Safety and immunogenicity of a respiratory syncytial virus prefusion F protein (RSVPreF3) candidate vaccine in older Japanese adults: A phase I, randomized, observer-blind clinical trial
Shady Kotb, Miwa Haranaka, Nicolas Folschweiller, Phoebe Nakanwagi, Céline Verheust, Nathalie De Schrevel, Marie‐Pierre David, Narcisa Mesaros, Veronica Hulstrøm
Abstract
Respiratory syncytial virus (RSV) causes lower respiratory tract infection, with a high burden of disease among adults ≥60 years. This study assessed the safety, reactogenicity, and immunogenicity of an investigational adjuvanted RSV vaccine (RSVPreF3/AS01 B ) in Japanese adults aged 60–80 years. Forty participants were randomized to receive two doses of RSVPreF3/AS01 B or the placebo, in a 1:1 ratio, two months apart, in this placebo-controlled study.

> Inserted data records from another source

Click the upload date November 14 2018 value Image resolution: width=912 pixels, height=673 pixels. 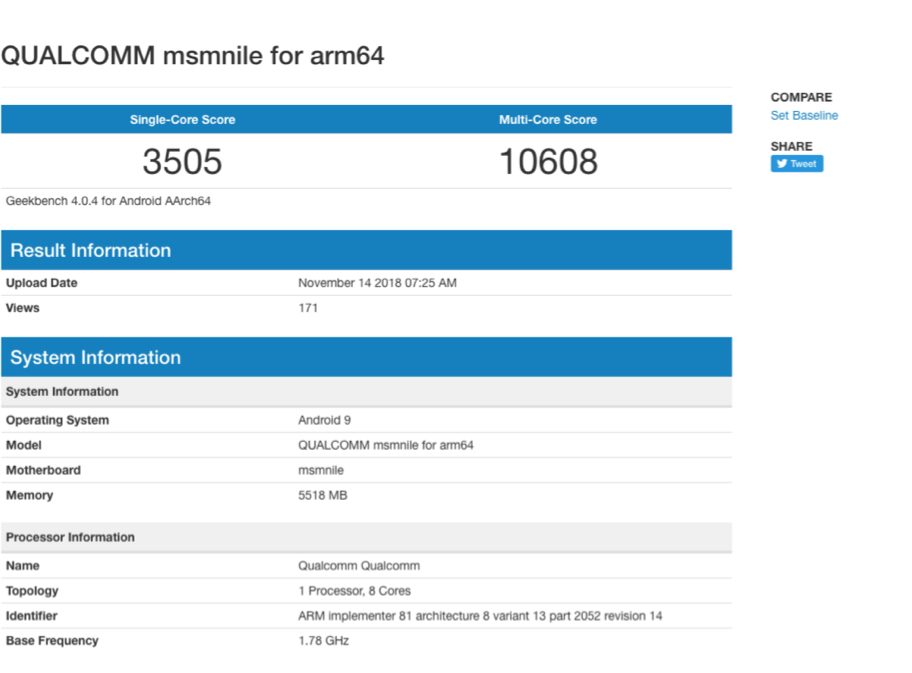[377, 284]
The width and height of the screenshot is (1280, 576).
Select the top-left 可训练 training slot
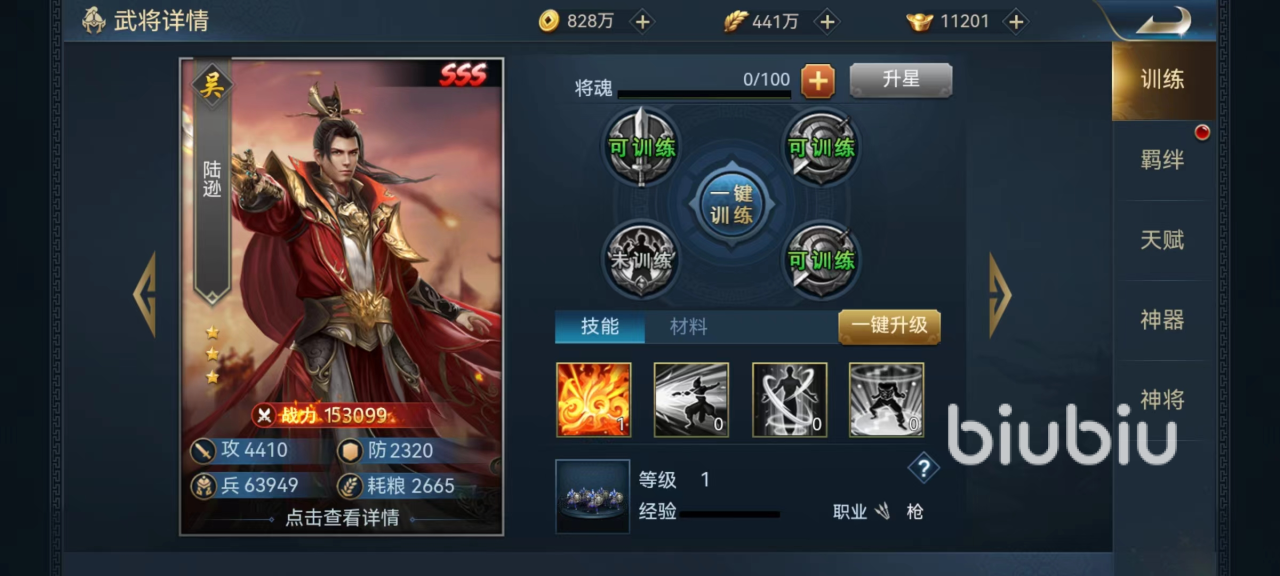pos(641,147)
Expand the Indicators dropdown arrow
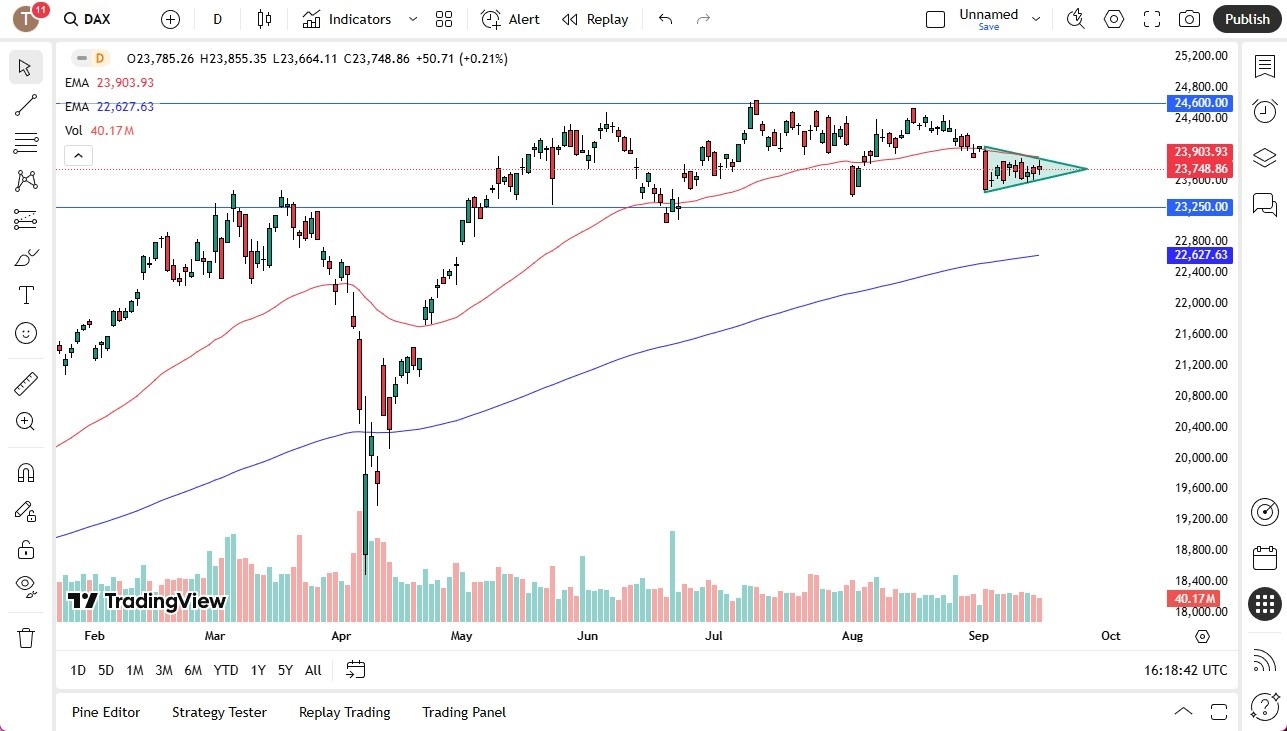 pyautogui.click(x=412, y=19)
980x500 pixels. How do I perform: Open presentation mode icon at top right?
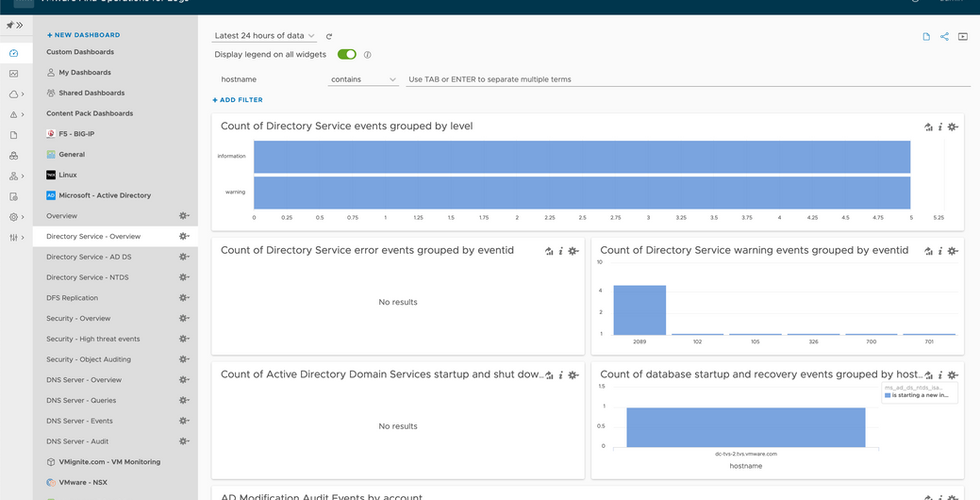(964, 37)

Solicited administration-site and systemic adverse events (AEs) were collected within 7 days and unsolicited AEs within 30 days post-vaccination. Serious AEs (SAEs) and potential immune-mediated diseases (pIMDs) were collected throughout the study (12 months post-dose 2). RSVPreF3-specific immunoglobulin G (IgG) antibody concentrations and neutralizing antibody (nAb) titers against RSV-A were evaluated on day (D)1, D31, D61, D91 and those against RSV-B on D1, D31, D91. Solicited AEs were reported more frequently in RSVPreF3/AS01 B recipients (80.0%–90.0%) than in placebo recipients (10.0%–20.0%). Two RSVPreF3/AS01 B recipients experienced grade 3 solicited AEs. Rate of unsolicited AEs were similar (30.0%–35.0%) in both groups. No RSVPreF3/AS01 B recipient reported SAEs/pIMDs, while one placebo recipient reported two SAEs that were unrelated to vaccination. Baseline RSVPreF3-specific IgG and RSV-A/-B nAb levels were above the assay cut-off values. In the RSVPreF3/AS01 B group, RSVPreF3-specific IgG concentrations increased 12.8-fold on D31 and 9.2-fold on D91 versus baseline while nAb titers increased 7.3-fold (RSV-A) and 8.4-fold (RSV-B) on D31 and 6.3-fold (RSV-A) and 9.9-fold (RSV-B) on D91. The RSVPreF3/AS01 B vaccine was well tolerated and immunogenic in older Japanese adults. NCT04090658 .